Stored data
--- START ---
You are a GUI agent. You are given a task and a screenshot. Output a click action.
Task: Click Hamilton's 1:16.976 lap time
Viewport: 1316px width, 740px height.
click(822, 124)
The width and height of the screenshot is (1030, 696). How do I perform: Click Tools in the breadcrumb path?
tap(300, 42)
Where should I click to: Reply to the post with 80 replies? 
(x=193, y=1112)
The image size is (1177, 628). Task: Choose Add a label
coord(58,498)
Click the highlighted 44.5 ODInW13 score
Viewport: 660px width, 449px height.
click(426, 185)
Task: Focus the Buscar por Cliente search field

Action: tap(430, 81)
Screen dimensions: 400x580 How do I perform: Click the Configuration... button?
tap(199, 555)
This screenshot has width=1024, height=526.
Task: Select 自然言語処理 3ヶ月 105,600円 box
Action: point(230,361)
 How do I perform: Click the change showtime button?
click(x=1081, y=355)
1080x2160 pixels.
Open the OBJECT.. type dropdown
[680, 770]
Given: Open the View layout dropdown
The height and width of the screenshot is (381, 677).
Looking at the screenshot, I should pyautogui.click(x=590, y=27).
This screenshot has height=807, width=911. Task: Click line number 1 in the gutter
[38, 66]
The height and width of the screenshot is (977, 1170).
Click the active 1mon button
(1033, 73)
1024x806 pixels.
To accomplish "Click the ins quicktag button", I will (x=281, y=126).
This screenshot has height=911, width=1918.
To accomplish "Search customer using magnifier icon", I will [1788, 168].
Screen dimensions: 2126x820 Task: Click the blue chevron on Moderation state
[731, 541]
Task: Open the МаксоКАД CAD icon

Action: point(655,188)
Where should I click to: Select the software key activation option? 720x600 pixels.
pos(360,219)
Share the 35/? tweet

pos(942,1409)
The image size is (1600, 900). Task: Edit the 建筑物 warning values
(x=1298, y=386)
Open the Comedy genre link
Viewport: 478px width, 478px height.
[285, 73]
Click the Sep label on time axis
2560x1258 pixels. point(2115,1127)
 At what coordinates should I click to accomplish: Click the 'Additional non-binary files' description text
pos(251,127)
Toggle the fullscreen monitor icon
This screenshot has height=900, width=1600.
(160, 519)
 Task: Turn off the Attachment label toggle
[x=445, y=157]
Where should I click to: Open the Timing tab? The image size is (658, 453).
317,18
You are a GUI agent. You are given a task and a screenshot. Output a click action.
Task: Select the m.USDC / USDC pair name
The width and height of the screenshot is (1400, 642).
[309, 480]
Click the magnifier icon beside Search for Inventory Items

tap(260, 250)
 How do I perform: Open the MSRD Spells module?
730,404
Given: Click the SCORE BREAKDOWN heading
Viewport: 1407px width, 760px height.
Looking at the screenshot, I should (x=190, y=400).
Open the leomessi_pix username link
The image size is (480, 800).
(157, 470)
--- END ---
§ TASK REQUIREMENTS: An exact copy of every record above is needed. Write it out word for word.

§ THE COMPLETED TASK:
You are a GUI agent. You are given a task and a screenshot. Output a click action.
Task: Click Hamilton's 1:16.976 lap time
Viewport: 1316px width, 740px height.
click(822, 124)
The width and height of the screenshot is (1030, 696). How do I perform: Click Tools in the breadcrumb path?
tap(300, 42)
Where should I click to: Reply to the post with 80 replies? 
(x=193, y=1112)
The image size is (1177, 628). Task: Choose Add a label
coord(58,498)
Click the highlighted 44.5 ODInW13 score
Viewport: 660px width, 449px height.
click(426, 185)
Task: Focus the Buscar por Cliente search field

Action: tap(430, 81)
Screen dimensions: 400x580 How do I perform: Click the Configuration... button?
tap(199, 555)
This screenshot has width=1024, height=526.
Task: Select 自然言語処理 3ヶ月 105,600円 box
Action: point(230,361)
 How do I perform: Click the change showtime button?
click(x=1081, y=355)
1080x2160 pixels.
Open the OBJECT.. type dropdown
[680, 770]
Given: Open the View layout dropdown
The height and width of the screenshot is (381, 677).
Looking at the screenshot, I should pyautogui.click(x=590, y=27).
This screenshot has height=807, width=911. Task: Click line number 1 in the gutter
[38, 66]
The height and width of the screenshot is (977, 1170).
Click the active 1mon button
(1033, 73)
1024x806 pixels.
To accomplish "Click the ins quicktag button", I will (x=281, y=126).
This screenshot has height=911, width=1918.
To accomplish "Search customer using magnifier icon", I will [1788, 168].
Screen dimensions: 2126x820 Task: Click the blue chevron on Moderation state
[731, 541]
Task: Open the МаксоКАД CAD icon

Action: point(655,188)
Where should I click to: Select the software key activation option? 720x600 pixels.
pos(360,219)
Share the 35/? tweet

pos(942,1409)
The image size is (1600, 900). Task: Edit the 建筑物 warning values
(x=1298, y=386)
Open the Comedy genre link
Viewport: 478px width, 478px height.
[285, 73]
Click the Sep label on time axis
2560x1258 pixels. point(2115,1127)
 At what coordinates should I click to accomplish: Click the 'Additional non-binary files' description text
pos(251,127)
Toggle the fullscreen monitor icon
This screenshot has height=900, width=1600.
(160, 519)
 Task: Turn off the Attachment label toggle
[x=445, y=157]
Where should I click to: Open the Timing tab? The image size is (658, 453).
317,18
You are a GUI agent. You are given a task and a screenshot. Output a click action.
Task: Select the m.USDC / USDC pair name
The width and height of the screenshot is (1400, 642).
[309, 480]
Click the magnifier icon beside Search for Inventory Items

tap(260, 250)
 How do I perform: Open the MSRD Spells module?
730,404
Given: Click the SCORE BREAKDOWN heading
Viewport: 1407px width, 760px height.
Looking at the screenshot, I should (x=190, y=400).
Open the leomessi_pix username link
The image size is (480, 800).
(157, 470)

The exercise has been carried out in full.